■ Brief
Please give back only the lines below from the one containing "[Compartilhar pelo Twitter] (119, 1344)" to the one containing "Ok (1450, 1064)", each repeated word for word, both ends included.

Stored items:
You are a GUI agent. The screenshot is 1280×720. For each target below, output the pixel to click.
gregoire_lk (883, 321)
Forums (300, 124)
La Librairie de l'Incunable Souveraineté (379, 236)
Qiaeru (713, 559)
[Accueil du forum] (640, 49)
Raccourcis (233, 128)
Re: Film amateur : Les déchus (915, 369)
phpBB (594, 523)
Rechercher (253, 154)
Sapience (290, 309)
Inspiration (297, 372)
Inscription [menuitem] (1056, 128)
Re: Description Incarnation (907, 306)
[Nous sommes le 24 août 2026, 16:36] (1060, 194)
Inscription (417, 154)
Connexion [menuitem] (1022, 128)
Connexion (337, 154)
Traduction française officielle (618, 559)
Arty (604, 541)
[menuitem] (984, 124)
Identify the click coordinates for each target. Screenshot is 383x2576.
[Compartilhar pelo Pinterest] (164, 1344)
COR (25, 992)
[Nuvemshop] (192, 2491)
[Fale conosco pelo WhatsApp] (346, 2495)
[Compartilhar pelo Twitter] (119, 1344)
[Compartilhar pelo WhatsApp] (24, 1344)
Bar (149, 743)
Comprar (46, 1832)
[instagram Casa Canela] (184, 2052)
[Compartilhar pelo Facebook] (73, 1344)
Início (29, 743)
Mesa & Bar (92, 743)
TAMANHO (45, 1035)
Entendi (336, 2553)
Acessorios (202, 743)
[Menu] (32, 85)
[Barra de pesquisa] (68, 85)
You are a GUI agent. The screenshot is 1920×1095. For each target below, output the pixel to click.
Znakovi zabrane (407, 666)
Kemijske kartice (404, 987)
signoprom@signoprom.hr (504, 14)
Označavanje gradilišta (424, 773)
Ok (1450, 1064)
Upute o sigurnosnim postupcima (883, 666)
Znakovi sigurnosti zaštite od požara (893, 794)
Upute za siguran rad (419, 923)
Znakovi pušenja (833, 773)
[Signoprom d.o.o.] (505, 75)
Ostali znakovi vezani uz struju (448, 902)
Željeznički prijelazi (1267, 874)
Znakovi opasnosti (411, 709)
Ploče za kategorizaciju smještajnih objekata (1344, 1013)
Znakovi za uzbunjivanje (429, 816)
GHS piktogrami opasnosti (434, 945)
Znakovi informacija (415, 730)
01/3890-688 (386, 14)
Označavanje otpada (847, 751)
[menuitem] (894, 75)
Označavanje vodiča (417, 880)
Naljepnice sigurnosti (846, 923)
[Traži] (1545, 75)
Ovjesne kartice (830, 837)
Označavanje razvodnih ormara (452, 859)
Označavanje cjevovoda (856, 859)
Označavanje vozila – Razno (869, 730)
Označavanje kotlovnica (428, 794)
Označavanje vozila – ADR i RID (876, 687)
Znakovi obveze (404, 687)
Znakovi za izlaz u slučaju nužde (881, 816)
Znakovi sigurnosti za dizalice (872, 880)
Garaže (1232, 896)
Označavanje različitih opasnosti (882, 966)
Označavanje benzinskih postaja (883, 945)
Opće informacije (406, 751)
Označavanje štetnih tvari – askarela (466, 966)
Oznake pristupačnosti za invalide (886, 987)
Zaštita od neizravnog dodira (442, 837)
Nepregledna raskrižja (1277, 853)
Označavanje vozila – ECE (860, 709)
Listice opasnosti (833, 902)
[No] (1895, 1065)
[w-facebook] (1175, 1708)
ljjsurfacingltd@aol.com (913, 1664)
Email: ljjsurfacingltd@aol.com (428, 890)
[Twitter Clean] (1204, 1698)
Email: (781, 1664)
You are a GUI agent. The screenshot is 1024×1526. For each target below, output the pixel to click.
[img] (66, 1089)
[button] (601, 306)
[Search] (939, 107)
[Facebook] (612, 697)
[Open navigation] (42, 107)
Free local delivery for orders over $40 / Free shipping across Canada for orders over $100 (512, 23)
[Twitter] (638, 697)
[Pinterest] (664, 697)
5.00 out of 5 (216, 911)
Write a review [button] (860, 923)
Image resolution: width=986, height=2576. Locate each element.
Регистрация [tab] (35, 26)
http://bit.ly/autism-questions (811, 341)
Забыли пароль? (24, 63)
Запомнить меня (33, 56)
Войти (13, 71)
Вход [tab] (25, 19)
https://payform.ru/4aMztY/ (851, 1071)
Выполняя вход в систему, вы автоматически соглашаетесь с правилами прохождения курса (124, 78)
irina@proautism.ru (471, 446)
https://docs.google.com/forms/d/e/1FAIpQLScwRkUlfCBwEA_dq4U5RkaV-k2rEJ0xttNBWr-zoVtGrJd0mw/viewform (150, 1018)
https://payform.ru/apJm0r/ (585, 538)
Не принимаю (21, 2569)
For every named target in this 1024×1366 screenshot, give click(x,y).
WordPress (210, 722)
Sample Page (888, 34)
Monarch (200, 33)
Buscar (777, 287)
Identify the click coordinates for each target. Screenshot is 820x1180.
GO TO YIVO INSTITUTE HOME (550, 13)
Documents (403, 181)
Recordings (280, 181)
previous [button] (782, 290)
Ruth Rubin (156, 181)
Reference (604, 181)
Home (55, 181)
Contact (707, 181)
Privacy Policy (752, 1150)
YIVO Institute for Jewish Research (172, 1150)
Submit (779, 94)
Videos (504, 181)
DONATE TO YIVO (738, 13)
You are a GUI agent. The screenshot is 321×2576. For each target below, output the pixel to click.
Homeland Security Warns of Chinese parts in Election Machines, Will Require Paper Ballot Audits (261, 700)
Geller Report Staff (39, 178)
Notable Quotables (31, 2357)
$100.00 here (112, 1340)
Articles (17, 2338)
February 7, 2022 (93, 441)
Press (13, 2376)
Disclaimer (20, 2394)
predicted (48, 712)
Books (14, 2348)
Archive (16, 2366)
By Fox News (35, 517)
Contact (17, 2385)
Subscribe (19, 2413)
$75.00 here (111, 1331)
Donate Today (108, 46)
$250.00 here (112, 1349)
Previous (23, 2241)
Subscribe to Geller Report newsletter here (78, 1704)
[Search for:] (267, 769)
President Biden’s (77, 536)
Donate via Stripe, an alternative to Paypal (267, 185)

■ Answer box
[Compartilhar pelo Twitter] (119, 1344)
[Compartilhar pelo WhatsApp] (24, 1344)
Bar (149, 743)
Comprar (46, 1832)
[instagram Casa Canela] (184, 2052)
[Compartilhar pelo Facebook] (73, 1344)
Início (29, 743)
Mesa & Bar (92, 743)
TAMANHO (45, 1035)
Entendi (336, 2553)
Acessorios (202, 743)
[Menu] (32, 85)
[Barra de pesquisa] (68, 85)
You are a GUI agent. The screenshot is 1920×1095. For each target below, output the pixel to click.
Znakovi zabrane (407, 666)
Kemijske kartice (404, 987)
signoprom@signoprom.hr (504, 14)
Označavanje gradilišta (424, 773)
Ok (1450, 1064)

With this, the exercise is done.